__PARTS OF THE EXERCISE__:
1. Copy the stretch from "This is only" through "display clean contents." in the thread on detecting system suspend and resume, keeping every word and character identical.
2. Carry on the thread about detecting system suspend and resume, starting right after its last sentence.

__SELECTED TEXT__:
This is only relevant to local servers: resuming a client connected to a remote server should break the connection (eventually - we may want to break it quicker then) which is fine.
On Linux, we should be able to get the event from the UPower Resuming dbus signal. Found some example code:
We could use this same code to force a server encoder refresh too, as hardware encoders (nvenc / opencl / cuda) tend to get messed up during suspend-resume, but we only notice next time we try to use them.
On win32, we could detect WM_POWERBROADCAST
events.
Then we can just ask for a server lossless refresh to make sure the windows display clean contents.
This looks like a driver bug to me: the GPU buffers should be preserved, maybe it is the OpenGL
paint state that is inconsistent?
Easy to reproduce, and should be easy to fix too.
The dbus approach sounds nice, except it doesn't work... I can't get any of the code examples to fire. This is also meant to fire the same Resuming
signal (found in /usr/lib/systemd/system/upower.service
), but does nothing:
dbus-send --system --type=signal --dest=org.freedesktop.UPower \ /org/freedesktop/UPower org.freedesktop.UPower.Resuming
Posted a question here: system suspend - dbus upower signals are not seen
I have now also created a Fedora ticket for this: bugzilla 1064906
dbus hooks for trying to get suspend/resume notifications
According to this answer: Newer upower versions no longer emit that signal since this handled by systemd. Now I have to ask systemd what we're supposed to do... this is not going to make the code any nicer!
The systemd / logind equivallent is PrepareForSleep
:
The PrepareForShutdown
() resp. PrepareForSleep
() signals are sent right before (with the argument True) and after (with the argument False) the system goes down for reboot/poweroff, resp. suspend/hibernate.
So it looks like we need to look for logind
and listen for this new signal, and fallback to upower otherwise.
dbus script using the new login1 interface
r5821 simply logs the suspend and resume events, like so:
2014-03-17 18:55:55,400 system is suspending 2014-03-17 20:09:40,209 system resumed, was suspended for 1:13:44
afarr: please test that the message does show up on the platforms that are meant to be already supported and which I am unable to test as virtualbox does not support OS level suspend and resume:
Eventually, we may also fire other actions from those callbacks to notify the server or re-connect if necessary.

__PROVIDED DATA__:
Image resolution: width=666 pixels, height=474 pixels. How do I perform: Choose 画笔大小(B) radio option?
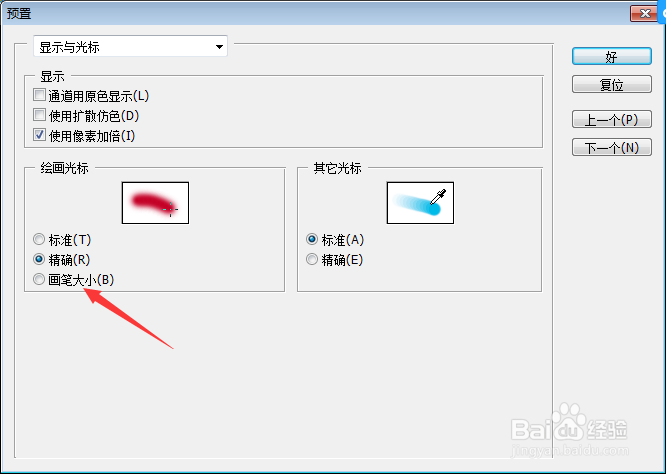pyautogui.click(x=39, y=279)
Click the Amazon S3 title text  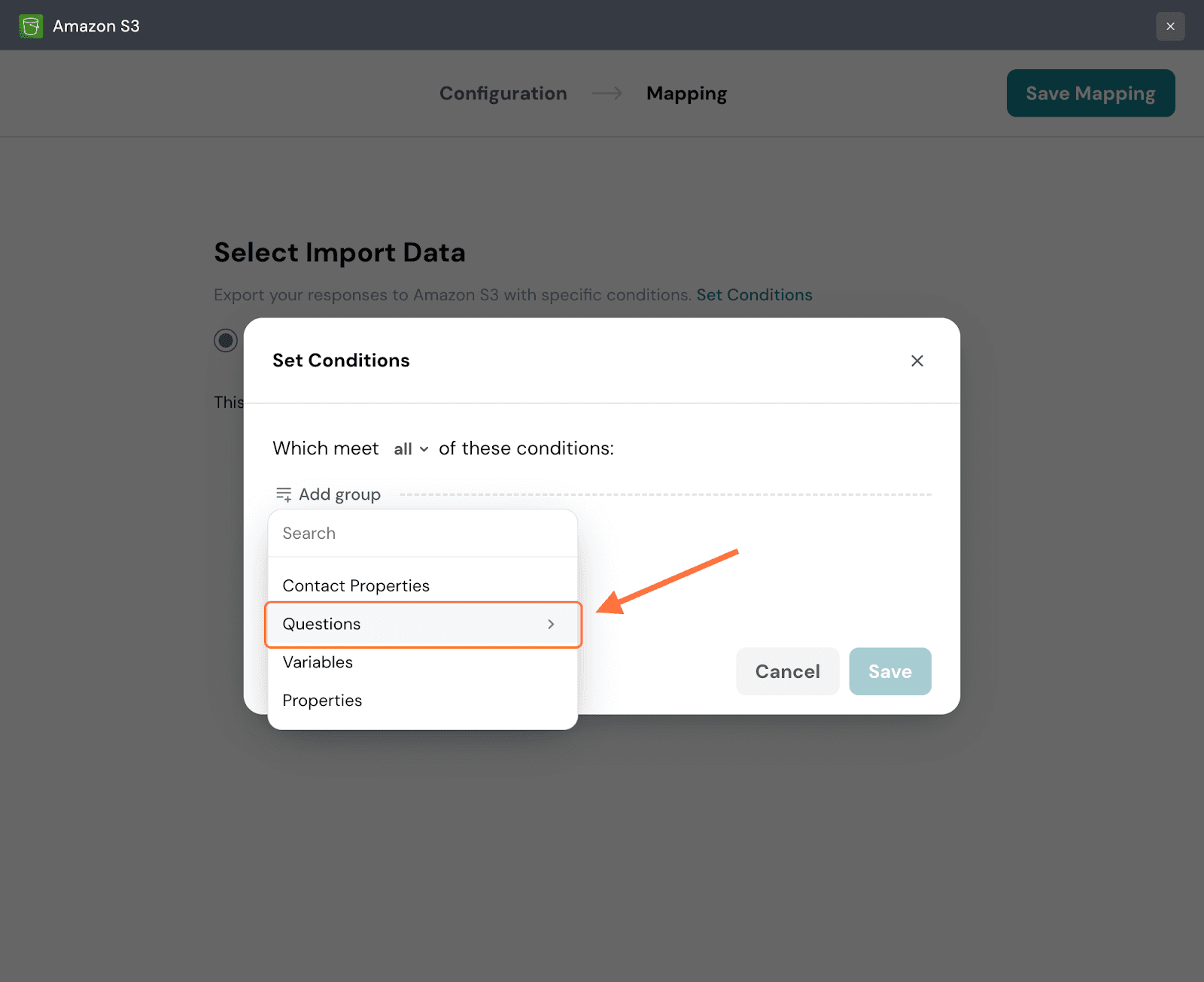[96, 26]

__RESPONSES TO THE EXERCISE__:
1.
This is only relevant to local servers: resuming a client connected to a remote server should break the connection (eventually - we may want to break it quicker then) which is fine.
On Linux, we should be able to get the event from the UPower Resuming dbus signal. Found some example code:
We could use this same code to force a server encoder refresh too, as hardware encoders (nvenc / opencl / cuda) tend to get messed up during suspend-resume, but we only notice next time we try to use them.
On win32, we could detect WM_POWERBROADCAST
events.
Then we can just ask for a server lossless refresh to make sure the windows display clean contents.

2.
r5824 contains some critical fixes, and r5826 fires the window refresh. It works here. Bug fixed.
As for OSX... it's never simple, and again I won't be able to test with virtualbox, here are some pointers:
OSX is done in r5828, it's not pretty but it works!
So please test this too - on virtualbox, suspending via the apple menu, shows "suspending", followed by "resuming" just 2 seconds later. So it seems to be working.
I don't currently have access to a debian or ubuntu system for testing.
You explicitly mention the following:
This is only relevant to local servers: resuming a client connected to a remote server should break the connection (eventually - we may want to break it quicker then) which is fine.
... which I will confirm is the case. With a win32 (0.12.0 r5828) client attached to a fedora 19 server, when I suspend (sleep) the windows 7 machine the connection is nearly instantly severed. The server session carries on happily, but the client disconnects.
However, when I try to run a "local server" - I am informed that "(This xpra installation does not support starting local servers.)"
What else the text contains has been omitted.